How harmful are improvements in AI? + Poll
This post was written by Marius Hobbhahn and Tilman Räuker.
Disclaimer: We have previously posted this piece on the EA forum. We now post it here because LW allows for polls, and we have worked in additional feedback.
Over the last years, we have encountered stances on development within AI from “all forms of development in AI is bad” over “sometimes development can be justified” to “If it means control over AI technologies, development could be a necessary evil.” We think it is essential to be aware of these different perspectives of development in AI and be able to deduct where other researchers/organizations stand. This post will look at different considerations and trade-offs regarding AI development and possible pitfalls.
You are welcome to add further reasons, trade-offs, etc.
TL;DR: We investigate different views on development and their considerations. We could not identify one view as clearly superior. We think that the interaction with non-aligned actors, e.g. AI researchers/companies, can make it necessary to apply strategies that increase acceleration.
Ozzie has recently posted 13 different stances on AGI. Our post tries to pick up some of his suggested “next steps.”
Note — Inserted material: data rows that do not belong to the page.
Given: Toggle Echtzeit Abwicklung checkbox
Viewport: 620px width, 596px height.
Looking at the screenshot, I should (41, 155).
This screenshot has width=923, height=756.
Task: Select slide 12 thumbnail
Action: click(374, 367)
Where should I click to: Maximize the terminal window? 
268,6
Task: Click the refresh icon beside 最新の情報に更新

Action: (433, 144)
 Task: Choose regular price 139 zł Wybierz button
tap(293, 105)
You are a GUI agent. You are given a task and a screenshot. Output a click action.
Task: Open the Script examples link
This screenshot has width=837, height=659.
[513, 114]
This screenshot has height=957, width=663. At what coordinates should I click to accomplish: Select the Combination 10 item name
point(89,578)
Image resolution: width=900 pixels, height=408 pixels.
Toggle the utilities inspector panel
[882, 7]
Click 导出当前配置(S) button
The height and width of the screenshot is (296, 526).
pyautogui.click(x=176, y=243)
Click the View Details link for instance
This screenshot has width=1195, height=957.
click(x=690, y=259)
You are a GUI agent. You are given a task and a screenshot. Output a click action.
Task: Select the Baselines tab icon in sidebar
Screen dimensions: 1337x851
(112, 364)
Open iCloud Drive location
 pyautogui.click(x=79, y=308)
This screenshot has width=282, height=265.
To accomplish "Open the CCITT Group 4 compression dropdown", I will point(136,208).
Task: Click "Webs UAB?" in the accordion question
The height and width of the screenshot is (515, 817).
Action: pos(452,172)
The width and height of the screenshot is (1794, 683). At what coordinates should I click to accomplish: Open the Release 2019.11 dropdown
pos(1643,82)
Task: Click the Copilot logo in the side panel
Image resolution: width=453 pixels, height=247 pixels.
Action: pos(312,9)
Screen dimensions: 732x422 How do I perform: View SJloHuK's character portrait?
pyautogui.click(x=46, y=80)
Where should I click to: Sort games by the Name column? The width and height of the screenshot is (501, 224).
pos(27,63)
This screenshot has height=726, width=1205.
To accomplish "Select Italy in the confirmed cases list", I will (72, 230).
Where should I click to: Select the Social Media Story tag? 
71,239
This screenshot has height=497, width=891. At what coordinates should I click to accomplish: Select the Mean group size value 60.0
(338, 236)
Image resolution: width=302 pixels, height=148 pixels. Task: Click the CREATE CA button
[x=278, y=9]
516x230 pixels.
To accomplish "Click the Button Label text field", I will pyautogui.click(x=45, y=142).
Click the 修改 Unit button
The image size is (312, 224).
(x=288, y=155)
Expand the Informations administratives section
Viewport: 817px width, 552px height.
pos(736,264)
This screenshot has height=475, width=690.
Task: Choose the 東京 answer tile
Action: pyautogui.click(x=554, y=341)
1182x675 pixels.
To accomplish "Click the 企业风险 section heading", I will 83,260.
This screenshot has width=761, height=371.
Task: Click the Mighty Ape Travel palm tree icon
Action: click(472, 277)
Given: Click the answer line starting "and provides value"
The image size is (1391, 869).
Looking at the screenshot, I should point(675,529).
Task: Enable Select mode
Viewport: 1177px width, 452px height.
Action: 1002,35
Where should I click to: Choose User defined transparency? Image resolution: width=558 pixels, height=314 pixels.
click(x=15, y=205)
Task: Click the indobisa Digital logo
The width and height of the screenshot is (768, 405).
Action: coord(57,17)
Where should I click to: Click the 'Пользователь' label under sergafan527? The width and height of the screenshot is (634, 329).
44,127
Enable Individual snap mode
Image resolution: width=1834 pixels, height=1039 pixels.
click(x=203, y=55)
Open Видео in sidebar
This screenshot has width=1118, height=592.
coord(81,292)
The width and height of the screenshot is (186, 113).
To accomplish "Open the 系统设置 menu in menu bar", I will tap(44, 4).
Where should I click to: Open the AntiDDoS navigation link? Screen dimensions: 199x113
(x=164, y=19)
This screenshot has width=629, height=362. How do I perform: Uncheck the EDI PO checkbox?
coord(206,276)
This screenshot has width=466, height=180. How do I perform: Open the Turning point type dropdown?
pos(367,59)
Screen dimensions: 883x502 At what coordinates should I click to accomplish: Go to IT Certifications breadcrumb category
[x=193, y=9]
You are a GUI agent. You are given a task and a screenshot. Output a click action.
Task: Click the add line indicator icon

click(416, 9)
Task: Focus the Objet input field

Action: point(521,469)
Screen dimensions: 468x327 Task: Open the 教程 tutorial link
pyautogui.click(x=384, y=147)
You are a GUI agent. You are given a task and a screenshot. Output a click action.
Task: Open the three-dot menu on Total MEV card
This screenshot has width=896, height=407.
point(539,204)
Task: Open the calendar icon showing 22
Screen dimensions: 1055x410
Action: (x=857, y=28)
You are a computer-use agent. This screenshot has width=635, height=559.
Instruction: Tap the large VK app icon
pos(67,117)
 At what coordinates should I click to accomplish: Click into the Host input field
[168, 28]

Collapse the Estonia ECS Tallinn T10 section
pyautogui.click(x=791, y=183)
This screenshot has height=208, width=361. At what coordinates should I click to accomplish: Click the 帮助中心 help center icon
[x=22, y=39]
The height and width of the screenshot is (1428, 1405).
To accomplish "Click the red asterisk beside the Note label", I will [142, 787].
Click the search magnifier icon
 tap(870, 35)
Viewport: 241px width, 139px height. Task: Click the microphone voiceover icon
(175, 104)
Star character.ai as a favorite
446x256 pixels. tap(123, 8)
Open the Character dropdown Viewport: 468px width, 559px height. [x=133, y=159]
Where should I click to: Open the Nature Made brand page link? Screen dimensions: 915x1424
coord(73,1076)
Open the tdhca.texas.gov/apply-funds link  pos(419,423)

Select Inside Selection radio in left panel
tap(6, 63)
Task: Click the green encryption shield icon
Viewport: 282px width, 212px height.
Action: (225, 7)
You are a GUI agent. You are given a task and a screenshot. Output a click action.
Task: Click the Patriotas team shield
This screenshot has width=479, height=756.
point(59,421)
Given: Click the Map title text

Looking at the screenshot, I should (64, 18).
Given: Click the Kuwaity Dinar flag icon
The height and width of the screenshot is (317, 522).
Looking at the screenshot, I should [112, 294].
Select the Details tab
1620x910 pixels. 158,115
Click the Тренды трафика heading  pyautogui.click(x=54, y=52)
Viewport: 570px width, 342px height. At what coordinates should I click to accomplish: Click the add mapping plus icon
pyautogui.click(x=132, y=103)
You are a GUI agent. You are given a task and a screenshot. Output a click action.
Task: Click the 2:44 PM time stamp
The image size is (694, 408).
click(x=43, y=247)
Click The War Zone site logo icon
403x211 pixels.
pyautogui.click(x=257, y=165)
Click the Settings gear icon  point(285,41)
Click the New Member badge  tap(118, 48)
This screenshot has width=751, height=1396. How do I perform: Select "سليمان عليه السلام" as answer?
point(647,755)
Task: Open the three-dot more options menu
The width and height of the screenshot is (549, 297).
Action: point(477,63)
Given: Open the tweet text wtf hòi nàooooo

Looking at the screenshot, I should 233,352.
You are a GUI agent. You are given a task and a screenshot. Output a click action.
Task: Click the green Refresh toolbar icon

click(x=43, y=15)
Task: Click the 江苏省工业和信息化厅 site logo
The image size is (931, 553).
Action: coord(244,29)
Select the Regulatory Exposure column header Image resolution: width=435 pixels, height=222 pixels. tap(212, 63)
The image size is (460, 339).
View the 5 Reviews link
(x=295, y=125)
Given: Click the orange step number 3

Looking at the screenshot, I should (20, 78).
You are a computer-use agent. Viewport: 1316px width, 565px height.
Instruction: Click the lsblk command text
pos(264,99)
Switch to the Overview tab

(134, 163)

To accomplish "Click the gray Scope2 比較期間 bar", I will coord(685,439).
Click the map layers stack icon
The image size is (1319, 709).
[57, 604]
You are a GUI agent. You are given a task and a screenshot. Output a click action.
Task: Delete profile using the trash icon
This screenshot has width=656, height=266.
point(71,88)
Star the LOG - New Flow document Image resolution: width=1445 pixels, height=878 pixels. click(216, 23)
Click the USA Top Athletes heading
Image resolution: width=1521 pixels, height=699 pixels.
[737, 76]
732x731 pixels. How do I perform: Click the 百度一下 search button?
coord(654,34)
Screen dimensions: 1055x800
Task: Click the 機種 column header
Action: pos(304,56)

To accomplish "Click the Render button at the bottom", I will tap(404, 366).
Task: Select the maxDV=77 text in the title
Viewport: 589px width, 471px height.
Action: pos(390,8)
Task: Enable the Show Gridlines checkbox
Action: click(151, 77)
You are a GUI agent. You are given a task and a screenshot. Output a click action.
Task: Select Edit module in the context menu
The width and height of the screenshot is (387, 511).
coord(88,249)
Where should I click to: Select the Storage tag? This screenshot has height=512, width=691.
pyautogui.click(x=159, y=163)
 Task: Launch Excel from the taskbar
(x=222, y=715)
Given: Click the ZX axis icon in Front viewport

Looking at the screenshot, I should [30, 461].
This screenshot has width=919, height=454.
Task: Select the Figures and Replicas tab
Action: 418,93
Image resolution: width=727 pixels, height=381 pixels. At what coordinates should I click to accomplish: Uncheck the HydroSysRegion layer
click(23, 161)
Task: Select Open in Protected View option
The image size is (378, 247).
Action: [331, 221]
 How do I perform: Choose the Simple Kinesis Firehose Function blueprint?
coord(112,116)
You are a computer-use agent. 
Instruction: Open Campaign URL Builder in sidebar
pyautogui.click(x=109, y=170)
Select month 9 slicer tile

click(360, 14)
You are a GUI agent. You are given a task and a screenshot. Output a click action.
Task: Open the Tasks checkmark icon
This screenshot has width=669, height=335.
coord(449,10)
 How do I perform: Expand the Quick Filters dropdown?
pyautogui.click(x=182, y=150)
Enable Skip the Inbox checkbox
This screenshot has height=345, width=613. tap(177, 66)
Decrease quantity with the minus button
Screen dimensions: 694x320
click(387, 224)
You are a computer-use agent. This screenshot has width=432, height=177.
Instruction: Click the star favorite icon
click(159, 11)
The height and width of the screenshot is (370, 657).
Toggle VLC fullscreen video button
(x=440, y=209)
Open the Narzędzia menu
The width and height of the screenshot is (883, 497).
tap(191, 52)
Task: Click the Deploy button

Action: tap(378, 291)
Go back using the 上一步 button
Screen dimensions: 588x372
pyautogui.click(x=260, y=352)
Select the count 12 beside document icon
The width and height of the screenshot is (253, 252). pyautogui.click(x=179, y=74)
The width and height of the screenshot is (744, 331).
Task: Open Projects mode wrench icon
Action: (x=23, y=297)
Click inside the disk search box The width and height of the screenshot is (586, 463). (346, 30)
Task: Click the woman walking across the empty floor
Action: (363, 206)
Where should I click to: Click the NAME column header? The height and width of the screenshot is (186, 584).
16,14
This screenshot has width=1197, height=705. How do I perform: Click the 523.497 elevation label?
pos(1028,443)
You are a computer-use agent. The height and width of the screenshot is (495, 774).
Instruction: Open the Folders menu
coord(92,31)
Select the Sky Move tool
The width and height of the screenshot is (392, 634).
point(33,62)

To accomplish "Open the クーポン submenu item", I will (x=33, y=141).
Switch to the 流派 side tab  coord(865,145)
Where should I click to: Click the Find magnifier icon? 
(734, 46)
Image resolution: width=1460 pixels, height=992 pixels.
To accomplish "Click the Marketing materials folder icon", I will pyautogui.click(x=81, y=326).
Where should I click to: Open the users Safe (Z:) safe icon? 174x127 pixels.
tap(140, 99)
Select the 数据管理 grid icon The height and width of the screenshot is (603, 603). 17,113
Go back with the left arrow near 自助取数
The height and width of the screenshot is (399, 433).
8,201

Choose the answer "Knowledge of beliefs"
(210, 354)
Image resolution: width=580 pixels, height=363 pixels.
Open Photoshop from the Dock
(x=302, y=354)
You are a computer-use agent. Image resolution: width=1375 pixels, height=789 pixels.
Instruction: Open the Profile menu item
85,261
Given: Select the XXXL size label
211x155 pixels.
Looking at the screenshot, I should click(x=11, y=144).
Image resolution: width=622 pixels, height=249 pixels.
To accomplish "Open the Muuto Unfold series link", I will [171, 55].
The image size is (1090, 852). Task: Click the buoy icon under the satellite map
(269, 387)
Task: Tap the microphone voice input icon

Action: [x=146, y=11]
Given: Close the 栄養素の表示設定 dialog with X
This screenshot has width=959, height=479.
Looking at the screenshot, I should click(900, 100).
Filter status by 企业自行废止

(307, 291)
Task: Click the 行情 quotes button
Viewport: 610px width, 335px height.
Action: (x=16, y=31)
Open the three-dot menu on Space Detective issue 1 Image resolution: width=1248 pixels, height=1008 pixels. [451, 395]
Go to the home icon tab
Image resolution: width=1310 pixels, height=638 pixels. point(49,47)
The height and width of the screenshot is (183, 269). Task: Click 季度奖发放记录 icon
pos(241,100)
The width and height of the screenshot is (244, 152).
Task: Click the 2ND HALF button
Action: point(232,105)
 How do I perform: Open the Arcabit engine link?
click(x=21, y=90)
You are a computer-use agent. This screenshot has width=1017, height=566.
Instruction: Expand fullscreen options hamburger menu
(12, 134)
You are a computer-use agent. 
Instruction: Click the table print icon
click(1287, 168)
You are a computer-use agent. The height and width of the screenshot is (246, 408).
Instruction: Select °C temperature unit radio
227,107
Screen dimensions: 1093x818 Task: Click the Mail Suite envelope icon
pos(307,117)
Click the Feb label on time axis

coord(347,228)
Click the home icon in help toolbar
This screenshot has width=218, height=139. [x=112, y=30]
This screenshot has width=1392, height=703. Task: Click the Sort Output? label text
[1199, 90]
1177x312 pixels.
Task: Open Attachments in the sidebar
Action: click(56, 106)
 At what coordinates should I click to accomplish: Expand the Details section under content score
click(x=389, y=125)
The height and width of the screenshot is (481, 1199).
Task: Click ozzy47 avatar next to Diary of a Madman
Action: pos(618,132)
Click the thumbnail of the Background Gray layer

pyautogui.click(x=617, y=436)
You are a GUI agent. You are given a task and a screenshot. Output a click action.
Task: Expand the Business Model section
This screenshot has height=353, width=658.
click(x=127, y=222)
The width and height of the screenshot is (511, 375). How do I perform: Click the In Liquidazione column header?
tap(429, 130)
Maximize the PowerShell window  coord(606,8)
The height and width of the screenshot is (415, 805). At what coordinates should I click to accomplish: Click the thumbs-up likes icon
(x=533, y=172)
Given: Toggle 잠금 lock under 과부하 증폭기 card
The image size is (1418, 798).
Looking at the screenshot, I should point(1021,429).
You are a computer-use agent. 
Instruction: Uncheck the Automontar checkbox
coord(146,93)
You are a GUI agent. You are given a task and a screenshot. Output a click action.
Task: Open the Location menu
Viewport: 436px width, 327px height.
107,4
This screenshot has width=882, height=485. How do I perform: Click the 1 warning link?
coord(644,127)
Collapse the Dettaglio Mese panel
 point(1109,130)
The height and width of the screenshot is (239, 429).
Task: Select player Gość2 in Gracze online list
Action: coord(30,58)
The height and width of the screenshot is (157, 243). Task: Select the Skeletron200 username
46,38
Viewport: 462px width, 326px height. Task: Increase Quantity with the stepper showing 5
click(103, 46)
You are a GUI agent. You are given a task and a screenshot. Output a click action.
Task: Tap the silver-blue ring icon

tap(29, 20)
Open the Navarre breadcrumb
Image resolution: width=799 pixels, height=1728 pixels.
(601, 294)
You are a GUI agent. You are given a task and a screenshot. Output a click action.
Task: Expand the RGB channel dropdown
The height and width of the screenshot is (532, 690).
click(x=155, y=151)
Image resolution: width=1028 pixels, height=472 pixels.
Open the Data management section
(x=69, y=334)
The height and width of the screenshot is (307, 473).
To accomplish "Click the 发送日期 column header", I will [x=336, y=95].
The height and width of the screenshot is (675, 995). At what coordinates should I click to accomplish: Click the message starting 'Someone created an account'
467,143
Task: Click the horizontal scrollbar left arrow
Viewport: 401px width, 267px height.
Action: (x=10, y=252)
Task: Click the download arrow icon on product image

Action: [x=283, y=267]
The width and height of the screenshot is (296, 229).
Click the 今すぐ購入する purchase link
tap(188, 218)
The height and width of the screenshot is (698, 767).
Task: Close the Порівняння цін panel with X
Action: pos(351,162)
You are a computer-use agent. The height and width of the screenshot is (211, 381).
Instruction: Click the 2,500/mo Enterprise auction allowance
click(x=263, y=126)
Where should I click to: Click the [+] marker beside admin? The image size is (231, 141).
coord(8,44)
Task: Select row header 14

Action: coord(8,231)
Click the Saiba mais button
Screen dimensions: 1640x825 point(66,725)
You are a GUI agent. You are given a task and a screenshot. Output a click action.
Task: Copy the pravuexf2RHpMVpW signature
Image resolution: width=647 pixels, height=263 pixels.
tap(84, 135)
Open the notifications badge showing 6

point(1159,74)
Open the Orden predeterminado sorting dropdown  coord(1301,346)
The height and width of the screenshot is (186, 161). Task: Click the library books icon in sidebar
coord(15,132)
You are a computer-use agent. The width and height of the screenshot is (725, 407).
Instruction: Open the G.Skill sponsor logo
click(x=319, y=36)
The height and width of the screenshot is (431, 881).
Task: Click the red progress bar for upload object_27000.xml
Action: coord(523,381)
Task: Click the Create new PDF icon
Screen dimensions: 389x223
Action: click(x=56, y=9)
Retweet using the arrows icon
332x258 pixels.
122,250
A bit of clarification about EleutherAI’s stance: the compressed version of our argument is that a) for a variety of reasons, including the fact that our models are far behind the frontier, we believe that the AGI capabilities contribution of our release is very small, and b) we believe that there’s a significant chance that alignment research that has any meaningful chance of generalizing to AGI requires access to large language models. I would say that the best case outcome of our work would be if research using our models results in some novel alignment techniques that scale to superhuman LLM-based AGI.
Our full argument is pretty nuanced and it’s hard to do justice to it in a few sentences, so I recommend reading the alignment section of the recent NeoX 20B paper, which outlines some of these arguments (and especially which concrete directions in particular we’re interested in) in far more detail.
thanks for the clarification!
Thank you for giving more context to EleutherAI’s stance on acceleration and linking to your newest paper.
I support the claim that your open model contributes to AI safety research, and I generally agree with the improvements for the alignment landscape. I can also understand why you are not detailing possible failure modes of realising LLM, as this would basically be stating a bunch of infohazards.
But at least for me, this opens the space for discussing until which point to open up previously closed models for the sake of alignment research. If an aligned researcher can benefit from access, so could a non-aligned researcher, hence the ” accidental acceleration.”
Power corrupts, so I don’t think the view number 3. Gaining control is likely to help.